Montpetit was initially his professor at HEC. Minville would meet ASSELIN during his first job as a Montreal insurance broker, where the great journalist and debater was the editor of the organization's internal journal, La Rente. He engaged young Minville as his secretary, and contributed strongly to his education. The Abby Lionel GROULX, who at the time was the editor of the combat journal L'ACTION FRANÇAISE, read La Rente regularly and would have noticed Asselin's young collaborator. One day, he asked him for an article on Canada's invasion by American capital. Thus, Groulx would guide Minville's first steps into Montréal's intellectual world. When L'ACTION NATIONALE replaced L'Action française Minville would become one of the most solid members of the new periodical's editorial team. In the meantime, in 1924, he agreed to join the ranks of the HEC. Since then, Minville would remain at this institution and make an enduring career there.

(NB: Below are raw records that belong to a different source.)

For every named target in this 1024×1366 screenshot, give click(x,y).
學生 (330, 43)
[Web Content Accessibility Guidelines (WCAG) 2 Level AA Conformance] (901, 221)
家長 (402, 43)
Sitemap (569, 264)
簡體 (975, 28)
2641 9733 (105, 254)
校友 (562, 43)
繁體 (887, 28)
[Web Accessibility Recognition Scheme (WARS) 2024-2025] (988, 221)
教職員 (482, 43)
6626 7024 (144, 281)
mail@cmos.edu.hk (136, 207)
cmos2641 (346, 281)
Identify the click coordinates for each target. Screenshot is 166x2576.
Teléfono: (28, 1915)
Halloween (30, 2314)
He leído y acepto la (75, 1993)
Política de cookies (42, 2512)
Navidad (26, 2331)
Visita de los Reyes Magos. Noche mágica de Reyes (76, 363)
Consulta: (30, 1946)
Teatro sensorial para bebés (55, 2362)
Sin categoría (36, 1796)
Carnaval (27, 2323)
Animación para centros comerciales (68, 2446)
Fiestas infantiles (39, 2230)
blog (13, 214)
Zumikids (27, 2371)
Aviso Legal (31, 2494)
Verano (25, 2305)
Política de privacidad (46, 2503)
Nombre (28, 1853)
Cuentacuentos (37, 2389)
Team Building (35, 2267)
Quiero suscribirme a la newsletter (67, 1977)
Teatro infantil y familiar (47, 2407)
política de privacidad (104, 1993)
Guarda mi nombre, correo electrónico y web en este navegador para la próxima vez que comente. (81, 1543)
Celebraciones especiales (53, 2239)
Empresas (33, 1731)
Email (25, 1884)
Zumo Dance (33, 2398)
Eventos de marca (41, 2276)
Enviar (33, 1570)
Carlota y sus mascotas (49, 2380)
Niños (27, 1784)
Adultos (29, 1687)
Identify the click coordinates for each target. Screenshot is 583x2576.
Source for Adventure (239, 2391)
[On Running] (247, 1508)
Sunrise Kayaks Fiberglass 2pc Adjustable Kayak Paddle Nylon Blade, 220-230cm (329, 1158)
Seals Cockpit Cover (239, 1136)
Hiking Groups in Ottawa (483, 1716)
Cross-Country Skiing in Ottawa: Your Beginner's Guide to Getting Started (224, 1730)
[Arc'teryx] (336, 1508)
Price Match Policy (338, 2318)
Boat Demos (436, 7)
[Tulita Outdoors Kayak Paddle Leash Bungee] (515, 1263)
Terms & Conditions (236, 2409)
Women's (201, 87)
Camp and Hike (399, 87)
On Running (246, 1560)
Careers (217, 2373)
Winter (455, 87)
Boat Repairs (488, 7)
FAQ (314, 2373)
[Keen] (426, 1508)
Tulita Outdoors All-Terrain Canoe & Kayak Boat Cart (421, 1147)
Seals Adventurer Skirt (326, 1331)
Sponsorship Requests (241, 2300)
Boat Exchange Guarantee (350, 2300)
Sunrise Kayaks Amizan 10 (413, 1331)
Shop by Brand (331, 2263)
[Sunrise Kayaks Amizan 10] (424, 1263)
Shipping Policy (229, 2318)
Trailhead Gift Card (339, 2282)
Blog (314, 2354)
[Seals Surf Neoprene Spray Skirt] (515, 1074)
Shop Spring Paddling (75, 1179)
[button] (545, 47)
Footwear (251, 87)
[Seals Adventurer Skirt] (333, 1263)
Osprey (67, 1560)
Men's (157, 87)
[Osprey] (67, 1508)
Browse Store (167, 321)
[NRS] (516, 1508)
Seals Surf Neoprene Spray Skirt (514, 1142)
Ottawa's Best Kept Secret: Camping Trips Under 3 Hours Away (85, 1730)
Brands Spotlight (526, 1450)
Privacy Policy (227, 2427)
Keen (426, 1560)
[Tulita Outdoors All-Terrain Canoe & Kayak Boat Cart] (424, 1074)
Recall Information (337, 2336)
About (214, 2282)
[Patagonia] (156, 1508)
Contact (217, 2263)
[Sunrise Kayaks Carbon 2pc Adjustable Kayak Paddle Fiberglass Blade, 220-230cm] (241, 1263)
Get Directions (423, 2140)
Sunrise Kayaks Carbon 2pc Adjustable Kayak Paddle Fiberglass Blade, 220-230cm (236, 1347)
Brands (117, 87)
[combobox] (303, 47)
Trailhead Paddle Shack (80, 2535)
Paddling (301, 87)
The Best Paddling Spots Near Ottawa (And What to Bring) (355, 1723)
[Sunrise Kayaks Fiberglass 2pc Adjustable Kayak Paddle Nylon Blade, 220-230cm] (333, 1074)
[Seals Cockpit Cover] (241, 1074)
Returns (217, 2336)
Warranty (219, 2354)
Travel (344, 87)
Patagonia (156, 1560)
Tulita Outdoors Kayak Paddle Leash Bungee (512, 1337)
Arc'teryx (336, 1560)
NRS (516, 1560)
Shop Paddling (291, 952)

First of all, in 1925, with Gérard PARIZEAU and two other HEC colleagues, he founded L'Actualité économique, a review that he edited for several years, and that HEC continues to publish. During the 1929 crises, he would collaborate closely with the Jesuits from l'École sociale populaire, and as such would become one of the most sought after speakers at the SEMAINES SOCIALES DU CANADA. But Minville particularly exerted an influence on youth. During the summer of 1935, at a conference that excited wide interest delivered to the newly minted group les JEUNE-CANADA, he would propose an entire program of economic reform for Québec. This conference would inspire Paul GOUIN in the drawing up of the economic program for L'ACTION LIBÉRALE NATIONALE.

The same held true for DUPLESSIS when he founded the UNION NATIONALE. He even unsuccessfully offered Minville the position of Minister of Industry and Commerce. In 1938, Minville would be named director of the HEC, a position he occupied until 1962. During the quarter century that he headed the institution, he was initially preoccupied by organising research, especially pertaining to Québec's economic development. This resulted, among other things, in the series "Études sur notre milieu". His own intellectual output - conferences, articles, and books all relating to economic and social issues in Québec - was considerable, and reached a very broad public. It was especially through his work on the ROYAL COMMISSION OF INQUIRY ON CONSTITUTIONAL PROBLEMS, (The Tremblay Commission), of which he was the principal driving force, that Minville would demonstrate his full capacity for analysis.